## STATED GOAL
Write out the rows below as a JSON list of strings, one string per line and blank lines omitted, starting at the line containing "Click the AnExplorer Pro logo icon" and ending at the line containing "Switch to the Mask".
-.-.-
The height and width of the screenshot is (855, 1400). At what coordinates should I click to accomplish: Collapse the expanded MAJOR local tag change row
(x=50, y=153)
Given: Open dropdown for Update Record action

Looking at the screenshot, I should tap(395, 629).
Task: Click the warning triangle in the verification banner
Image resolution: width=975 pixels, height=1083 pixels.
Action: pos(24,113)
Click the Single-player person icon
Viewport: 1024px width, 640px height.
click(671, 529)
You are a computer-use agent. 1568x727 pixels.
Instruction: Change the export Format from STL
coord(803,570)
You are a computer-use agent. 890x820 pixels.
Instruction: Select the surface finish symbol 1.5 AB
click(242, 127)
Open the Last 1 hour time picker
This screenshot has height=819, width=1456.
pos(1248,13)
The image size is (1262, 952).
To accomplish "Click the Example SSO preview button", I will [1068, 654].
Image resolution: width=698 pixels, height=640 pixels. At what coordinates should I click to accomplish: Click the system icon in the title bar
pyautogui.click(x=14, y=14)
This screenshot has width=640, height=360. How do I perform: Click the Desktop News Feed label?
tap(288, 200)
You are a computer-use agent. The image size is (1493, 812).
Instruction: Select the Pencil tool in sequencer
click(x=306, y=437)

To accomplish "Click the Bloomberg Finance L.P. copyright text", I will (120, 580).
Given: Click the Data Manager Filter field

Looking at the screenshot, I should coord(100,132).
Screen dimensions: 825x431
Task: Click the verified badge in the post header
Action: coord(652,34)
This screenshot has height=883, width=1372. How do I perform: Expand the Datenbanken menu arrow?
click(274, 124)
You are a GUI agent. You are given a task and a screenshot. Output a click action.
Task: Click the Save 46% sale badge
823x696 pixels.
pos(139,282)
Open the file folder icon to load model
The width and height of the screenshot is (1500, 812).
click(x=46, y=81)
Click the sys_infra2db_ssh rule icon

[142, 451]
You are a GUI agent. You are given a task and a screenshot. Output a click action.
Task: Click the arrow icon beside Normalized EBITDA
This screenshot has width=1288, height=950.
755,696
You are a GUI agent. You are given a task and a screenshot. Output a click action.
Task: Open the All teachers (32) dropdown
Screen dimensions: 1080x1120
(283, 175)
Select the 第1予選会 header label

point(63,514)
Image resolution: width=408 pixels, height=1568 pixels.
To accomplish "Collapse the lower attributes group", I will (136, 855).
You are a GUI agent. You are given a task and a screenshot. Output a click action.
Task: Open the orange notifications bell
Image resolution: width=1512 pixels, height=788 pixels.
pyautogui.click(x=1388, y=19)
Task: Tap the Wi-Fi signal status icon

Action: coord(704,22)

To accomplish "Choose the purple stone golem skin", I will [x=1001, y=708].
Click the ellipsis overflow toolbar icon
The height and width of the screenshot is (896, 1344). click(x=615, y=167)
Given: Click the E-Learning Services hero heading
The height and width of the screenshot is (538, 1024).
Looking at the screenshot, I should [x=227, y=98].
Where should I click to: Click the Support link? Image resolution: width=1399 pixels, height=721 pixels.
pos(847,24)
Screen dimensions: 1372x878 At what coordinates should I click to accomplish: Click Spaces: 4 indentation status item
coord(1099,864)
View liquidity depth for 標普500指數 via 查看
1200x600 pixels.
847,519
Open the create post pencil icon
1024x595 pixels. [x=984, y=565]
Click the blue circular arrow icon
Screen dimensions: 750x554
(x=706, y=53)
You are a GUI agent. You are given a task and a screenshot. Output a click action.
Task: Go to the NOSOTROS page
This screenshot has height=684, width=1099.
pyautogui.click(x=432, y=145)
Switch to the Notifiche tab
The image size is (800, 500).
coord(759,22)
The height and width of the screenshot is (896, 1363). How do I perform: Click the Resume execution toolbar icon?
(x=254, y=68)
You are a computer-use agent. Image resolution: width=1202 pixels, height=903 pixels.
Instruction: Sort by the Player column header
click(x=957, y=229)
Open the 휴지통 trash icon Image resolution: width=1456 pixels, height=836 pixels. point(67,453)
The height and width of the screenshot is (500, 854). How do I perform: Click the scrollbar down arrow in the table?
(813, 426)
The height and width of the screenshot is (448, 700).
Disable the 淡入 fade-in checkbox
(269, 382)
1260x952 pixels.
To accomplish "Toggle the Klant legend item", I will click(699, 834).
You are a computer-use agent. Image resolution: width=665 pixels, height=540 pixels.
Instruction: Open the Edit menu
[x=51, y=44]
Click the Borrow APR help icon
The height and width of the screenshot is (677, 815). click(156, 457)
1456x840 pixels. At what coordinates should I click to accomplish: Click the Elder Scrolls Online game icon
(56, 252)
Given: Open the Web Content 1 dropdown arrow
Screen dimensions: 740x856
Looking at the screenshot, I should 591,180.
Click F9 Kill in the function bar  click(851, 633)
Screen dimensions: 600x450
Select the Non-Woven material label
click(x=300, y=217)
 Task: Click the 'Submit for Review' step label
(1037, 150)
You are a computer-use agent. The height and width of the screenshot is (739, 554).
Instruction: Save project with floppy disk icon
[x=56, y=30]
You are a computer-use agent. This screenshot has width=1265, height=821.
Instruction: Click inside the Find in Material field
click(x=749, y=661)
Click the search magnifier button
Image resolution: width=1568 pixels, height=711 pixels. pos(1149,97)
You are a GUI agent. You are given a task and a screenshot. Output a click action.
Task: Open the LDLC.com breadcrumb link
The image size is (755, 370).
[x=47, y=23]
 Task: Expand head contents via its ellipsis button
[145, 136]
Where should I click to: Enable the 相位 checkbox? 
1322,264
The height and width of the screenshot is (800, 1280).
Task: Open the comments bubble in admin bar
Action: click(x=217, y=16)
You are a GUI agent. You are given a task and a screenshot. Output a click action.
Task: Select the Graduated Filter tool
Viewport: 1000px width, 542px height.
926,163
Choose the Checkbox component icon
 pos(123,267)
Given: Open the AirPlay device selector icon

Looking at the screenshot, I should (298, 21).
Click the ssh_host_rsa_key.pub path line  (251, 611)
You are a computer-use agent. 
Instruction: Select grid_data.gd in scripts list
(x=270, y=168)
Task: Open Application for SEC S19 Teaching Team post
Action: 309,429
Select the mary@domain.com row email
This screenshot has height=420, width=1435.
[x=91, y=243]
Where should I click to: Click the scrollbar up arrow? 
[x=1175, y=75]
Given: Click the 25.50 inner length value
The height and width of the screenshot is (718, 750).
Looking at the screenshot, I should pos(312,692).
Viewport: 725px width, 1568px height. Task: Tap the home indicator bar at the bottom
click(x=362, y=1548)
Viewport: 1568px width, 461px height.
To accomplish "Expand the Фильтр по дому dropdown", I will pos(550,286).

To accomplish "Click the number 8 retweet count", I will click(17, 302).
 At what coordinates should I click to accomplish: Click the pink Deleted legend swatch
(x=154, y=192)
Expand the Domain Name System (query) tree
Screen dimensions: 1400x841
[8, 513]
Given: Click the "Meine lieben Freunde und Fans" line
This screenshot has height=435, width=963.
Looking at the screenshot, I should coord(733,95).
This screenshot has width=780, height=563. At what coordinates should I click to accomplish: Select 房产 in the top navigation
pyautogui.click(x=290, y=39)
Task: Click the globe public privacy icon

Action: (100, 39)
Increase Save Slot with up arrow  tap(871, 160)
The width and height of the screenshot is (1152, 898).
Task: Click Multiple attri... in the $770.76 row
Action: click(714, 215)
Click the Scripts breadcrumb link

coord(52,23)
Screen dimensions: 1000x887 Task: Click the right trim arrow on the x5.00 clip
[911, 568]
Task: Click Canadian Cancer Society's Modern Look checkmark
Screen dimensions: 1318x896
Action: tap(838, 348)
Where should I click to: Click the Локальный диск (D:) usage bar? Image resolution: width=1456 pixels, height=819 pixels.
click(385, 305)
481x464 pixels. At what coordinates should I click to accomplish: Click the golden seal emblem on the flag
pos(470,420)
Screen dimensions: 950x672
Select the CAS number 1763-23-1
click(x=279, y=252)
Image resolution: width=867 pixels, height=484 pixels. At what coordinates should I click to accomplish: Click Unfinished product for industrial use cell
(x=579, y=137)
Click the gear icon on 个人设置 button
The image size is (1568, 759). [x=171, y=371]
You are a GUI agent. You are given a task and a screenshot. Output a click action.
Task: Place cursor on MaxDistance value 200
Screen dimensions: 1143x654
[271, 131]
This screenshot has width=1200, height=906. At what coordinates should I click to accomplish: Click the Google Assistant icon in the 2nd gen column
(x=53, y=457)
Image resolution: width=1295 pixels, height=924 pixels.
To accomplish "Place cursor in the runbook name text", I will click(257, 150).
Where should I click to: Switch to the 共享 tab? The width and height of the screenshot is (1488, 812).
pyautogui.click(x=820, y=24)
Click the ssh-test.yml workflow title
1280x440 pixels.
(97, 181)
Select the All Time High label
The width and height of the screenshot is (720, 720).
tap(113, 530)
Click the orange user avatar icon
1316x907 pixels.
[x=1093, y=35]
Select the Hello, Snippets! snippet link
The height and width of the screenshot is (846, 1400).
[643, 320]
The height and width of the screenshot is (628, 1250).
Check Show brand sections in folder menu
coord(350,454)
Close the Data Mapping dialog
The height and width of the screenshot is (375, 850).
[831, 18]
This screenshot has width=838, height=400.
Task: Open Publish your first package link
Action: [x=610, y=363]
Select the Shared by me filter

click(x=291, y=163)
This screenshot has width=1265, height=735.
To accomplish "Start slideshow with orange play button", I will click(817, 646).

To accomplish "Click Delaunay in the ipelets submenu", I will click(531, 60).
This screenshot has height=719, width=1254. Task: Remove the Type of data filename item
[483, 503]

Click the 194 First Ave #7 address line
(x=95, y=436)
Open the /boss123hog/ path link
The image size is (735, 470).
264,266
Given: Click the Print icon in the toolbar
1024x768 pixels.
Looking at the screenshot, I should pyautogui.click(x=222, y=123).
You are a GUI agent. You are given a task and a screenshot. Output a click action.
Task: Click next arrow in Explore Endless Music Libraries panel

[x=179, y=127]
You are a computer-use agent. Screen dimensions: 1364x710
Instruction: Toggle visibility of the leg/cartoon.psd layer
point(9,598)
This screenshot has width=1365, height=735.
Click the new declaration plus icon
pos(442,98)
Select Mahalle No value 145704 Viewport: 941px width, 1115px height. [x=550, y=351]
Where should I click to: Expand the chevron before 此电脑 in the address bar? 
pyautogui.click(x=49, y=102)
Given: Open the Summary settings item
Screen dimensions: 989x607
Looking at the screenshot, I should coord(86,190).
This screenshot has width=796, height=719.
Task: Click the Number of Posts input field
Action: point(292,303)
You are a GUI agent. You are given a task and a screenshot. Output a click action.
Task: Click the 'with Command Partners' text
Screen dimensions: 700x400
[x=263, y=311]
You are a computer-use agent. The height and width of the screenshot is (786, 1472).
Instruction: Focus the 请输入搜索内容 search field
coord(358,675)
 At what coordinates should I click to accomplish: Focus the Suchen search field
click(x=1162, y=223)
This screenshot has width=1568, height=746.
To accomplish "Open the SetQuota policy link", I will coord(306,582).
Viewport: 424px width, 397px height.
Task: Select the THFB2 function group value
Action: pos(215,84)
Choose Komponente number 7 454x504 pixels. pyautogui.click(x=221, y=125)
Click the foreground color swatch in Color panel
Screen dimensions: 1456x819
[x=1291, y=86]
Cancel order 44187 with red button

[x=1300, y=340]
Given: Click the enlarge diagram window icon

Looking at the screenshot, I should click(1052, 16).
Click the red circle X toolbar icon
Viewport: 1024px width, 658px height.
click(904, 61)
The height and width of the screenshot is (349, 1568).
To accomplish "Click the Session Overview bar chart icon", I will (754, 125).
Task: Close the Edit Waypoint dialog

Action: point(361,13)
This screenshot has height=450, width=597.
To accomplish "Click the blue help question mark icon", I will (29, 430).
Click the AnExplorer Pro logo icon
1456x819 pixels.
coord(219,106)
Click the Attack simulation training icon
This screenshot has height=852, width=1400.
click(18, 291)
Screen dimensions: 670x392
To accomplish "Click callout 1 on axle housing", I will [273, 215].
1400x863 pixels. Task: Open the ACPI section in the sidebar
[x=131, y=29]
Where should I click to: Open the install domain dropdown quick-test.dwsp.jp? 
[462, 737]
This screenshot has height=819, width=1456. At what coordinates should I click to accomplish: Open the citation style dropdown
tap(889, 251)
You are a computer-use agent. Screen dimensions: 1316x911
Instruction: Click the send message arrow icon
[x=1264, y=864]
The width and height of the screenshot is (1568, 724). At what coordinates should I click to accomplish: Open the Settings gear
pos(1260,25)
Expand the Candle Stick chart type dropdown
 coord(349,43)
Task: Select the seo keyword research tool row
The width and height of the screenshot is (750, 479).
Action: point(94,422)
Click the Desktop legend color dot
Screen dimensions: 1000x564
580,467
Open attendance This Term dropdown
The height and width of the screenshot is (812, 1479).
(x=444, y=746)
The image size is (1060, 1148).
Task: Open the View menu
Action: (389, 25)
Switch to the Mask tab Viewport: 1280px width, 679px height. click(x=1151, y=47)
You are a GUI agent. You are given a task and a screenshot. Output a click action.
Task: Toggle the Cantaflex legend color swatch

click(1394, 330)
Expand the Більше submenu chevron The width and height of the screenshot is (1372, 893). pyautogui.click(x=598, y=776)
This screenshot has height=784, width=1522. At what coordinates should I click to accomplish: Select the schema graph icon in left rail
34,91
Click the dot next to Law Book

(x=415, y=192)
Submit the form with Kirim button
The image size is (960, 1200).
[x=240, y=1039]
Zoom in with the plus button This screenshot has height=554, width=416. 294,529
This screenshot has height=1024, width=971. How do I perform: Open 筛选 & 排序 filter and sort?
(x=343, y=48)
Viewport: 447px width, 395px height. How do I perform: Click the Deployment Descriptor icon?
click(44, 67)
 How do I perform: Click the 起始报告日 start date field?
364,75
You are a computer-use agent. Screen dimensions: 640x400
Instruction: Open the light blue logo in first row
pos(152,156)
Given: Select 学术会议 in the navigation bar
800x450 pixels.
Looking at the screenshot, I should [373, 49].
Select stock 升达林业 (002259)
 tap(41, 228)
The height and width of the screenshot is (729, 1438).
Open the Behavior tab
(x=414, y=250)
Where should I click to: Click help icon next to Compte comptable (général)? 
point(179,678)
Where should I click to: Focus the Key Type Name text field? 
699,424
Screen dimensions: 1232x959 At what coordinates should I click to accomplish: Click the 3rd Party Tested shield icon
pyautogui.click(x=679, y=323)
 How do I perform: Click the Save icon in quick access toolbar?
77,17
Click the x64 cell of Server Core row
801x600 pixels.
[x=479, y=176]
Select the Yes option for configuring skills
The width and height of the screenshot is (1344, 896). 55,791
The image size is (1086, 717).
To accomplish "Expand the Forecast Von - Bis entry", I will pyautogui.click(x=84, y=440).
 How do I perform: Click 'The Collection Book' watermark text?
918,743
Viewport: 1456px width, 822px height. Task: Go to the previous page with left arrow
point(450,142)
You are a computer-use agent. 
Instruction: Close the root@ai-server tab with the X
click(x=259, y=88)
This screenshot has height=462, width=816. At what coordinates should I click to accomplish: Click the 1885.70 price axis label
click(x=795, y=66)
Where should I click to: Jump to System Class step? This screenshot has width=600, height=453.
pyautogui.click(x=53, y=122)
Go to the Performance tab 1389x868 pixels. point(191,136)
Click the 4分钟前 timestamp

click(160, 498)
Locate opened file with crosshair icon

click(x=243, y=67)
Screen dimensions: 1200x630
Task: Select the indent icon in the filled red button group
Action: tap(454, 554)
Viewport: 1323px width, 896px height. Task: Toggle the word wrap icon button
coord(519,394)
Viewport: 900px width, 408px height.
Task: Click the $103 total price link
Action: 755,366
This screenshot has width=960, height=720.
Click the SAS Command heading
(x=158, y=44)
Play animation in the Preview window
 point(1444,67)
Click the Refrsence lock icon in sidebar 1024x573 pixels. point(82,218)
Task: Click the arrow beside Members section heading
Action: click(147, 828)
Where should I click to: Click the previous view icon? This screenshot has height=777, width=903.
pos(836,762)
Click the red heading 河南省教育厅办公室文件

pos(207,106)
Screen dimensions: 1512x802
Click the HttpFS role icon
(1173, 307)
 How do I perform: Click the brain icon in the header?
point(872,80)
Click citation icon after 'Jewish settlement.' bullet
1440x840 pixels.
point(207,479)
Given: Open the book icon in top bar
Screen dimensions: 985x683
-.-.-
## RESULT OF THE EXERCISE
[
  "Click the AnExplorer Pro logo icon",
  "1456x819 pixels.",
  "coord(219,106)",
  "Click the Attack simulation training icon",
  "This screenshot has height=852, width=1400.",
  "click(18, 291)",
  "Screen dimensions: 670x392",
  "To accomplish \"Click callout 1 on axle housing\", I will [273, 215].",
  "1400x863 pixels. Task: Open the ACPI section in the sidebar",
  "[x=131, y=29]",
  "Where should I click to: Open the install domain dropdown quick-test.dwsp.jp? ",
  "[462, 737]",
  "This screenshot has height=819, width=1456. At what coordinates should I click to accomplish: Open the citation style dropdown",
  "tap(889, 251)",
  "You are a computer-use agent. Screen dimensions: 1316x911",
  "Instruction: Click the send message arrow icon",
  "[x=1264, y=864]",
  "The width and height of the screenshot is (1568, 724). At what coordinates should I click to accomplish: Open the Settings gear",
  "pos(1260,25)",
  "Expand the Candle Stick chart type dropdown",
  " coord(349,43)",
  "Task: Select the seo keyword research tool row",
  "The width and height of the screenshot is (750, 479).",
  "Action: point(94,422)",
  "Click the Desktop legend color dot",
  "Screen dimensions: 1000x564",
  "580,467",
  "Open attendance This Term dropdown",
  "The height and width of the screenshot is (812, 1479).",
  "(x=444, y=746)",
  "The image size is (1060, 1148).",
  "Task: Open the View menu",
  "Action: (389, 25)",
  "Switch to the Mask tab Viewport: 1280px width, 679px height. click(x=1151, y=47)"
]